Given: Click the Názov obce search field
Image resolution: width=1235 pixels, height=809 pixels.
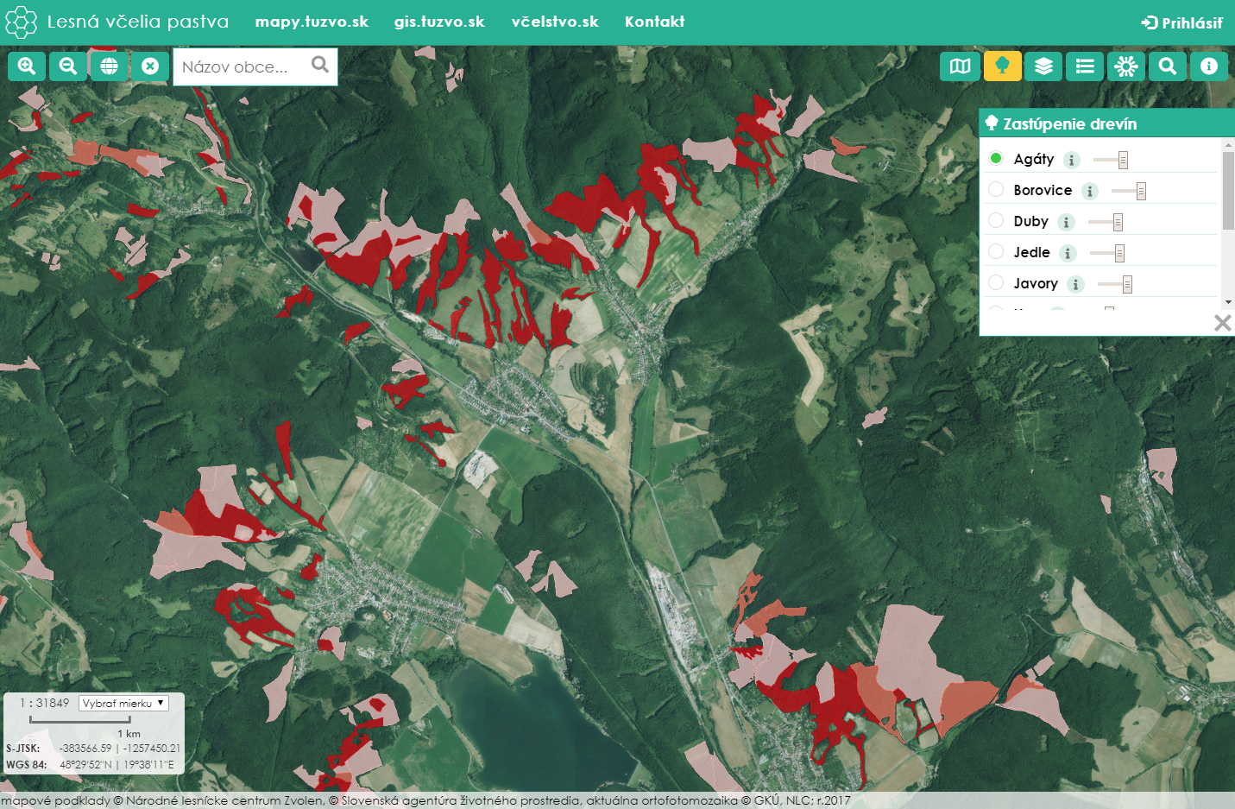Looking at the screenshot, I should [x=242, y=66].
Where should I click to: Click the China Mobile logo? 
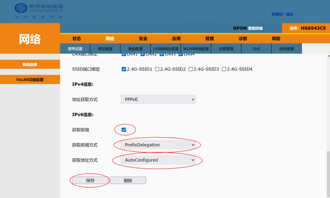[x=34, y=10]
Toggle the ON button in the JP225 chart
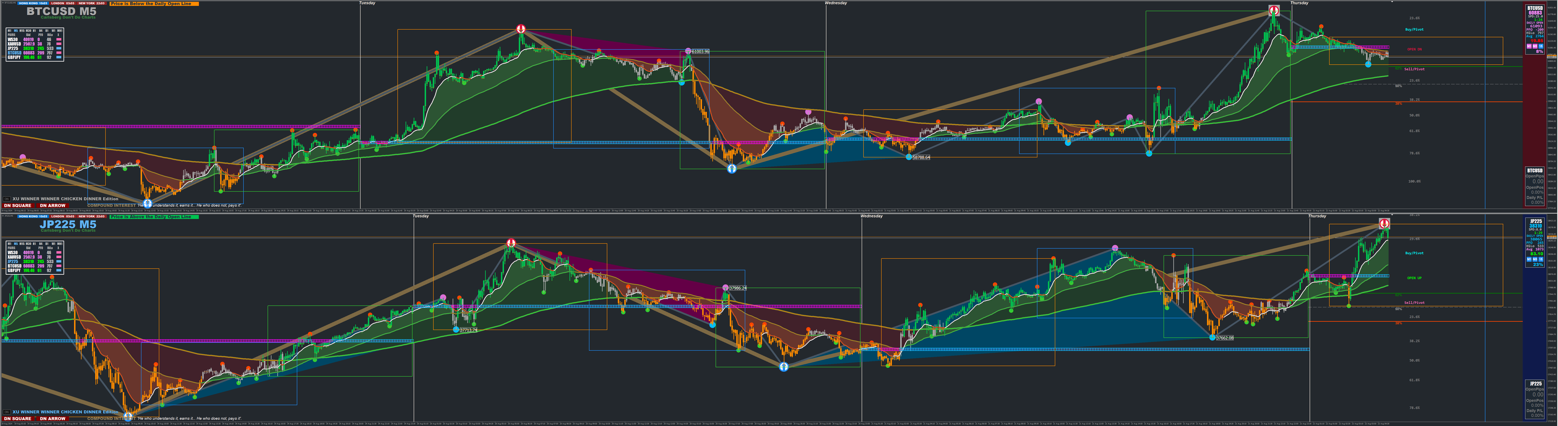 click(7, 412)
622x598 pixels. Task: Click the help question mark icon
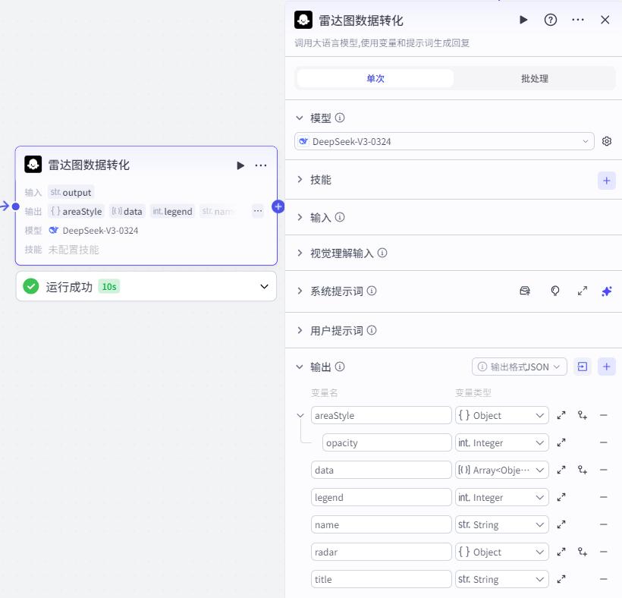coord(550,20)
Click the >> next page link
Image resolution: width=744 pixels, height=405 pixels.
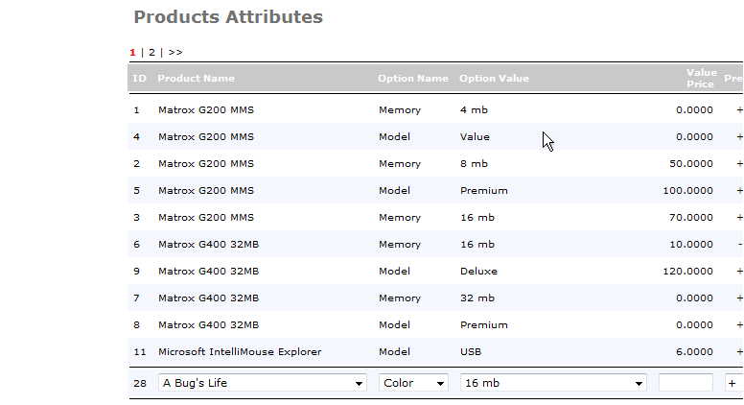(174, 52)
++++++++++
TO BE DONE:
Copy the lines exactly, from the line containing "Where should I" through the last line, and leave out the pictures.

OUTPUT FOR THIS TASK:
Where should I click to: Click the China Mobile logo? 
[x=34, y=10]
Toggle the ON button in the JP225 chart
 click(7, 412)
622x598 pixels. Task: Click the help question mark icon
coord(550,20)
Click the >> next page link
Image resolution: width=744 pixels, height=405 pixels.
(174, 52)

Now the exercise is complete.